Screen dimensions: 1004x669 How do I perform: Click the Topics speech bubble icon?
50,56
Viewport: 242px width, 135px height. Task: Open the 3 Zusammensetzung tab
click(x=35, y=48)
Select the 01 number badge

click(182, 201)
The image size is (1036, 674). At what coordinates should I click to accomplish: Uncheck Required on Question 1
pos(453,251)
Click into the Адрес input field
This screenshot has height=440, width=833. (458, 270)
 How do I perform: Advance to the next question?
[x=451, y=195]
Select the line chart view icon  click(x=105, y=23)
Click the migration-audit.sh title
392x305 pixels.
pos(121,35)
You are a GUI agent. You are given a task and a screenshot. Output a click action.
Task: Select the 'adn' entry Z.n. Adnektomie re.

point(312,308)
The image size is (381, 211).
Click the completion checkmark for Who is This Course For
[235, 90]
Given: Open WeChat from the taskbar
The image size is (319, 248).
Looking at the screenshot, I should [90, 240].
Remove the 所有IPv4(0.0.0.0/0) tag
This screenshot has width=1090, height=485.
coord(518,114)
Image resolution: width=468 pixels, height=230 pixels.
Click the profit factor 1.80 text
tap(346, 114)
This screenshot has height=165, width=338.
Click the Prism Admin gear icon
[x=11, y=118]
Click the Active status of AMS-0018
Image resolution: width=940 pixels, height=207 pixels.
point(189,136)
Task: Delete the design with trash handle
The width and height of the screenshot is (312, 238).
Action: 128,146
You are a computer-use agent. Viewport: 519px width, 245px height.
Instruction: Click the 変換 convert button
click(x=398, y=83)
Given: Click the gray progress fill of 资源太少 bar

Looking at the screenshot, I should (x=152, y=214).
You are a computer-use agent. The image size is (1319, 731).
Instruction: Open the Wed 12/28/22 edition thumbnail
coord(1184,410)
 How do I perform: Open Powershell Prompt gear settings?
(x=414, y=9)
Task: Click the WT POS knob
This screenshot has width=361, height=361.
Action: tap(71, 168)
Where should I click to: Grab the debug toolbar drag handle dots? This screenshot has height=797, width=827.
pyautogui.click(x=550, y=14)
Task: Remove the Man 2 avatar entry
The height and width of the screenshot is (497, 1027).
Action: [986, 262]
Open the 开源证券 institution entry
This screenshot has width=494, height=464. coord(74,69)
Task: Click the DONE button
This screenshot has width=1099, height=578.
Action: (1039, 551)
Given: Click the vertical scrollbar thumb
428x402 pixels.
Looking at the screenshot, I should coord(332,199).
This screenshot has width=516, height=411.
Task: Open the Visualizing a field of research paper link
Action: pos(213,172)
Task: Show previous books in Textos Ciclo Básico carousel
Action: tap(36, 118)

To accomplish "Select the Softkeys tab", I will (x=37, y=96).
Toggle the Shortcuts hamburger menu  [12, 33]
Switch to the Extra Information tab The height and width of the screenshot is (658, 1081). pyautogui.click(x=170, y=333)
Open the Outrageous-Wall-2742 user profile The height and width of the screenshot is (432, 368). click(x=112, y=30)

-- Try it --
Look through the records and gather every line containing "agent".

-- Written answer --
You are a GUI agent. You are given a task and a screenshot. Output a click action.
You are a computer-use agent. Viewport: 519px width, 245px height.
You are a computer-use agent. The image size is (1319, 731).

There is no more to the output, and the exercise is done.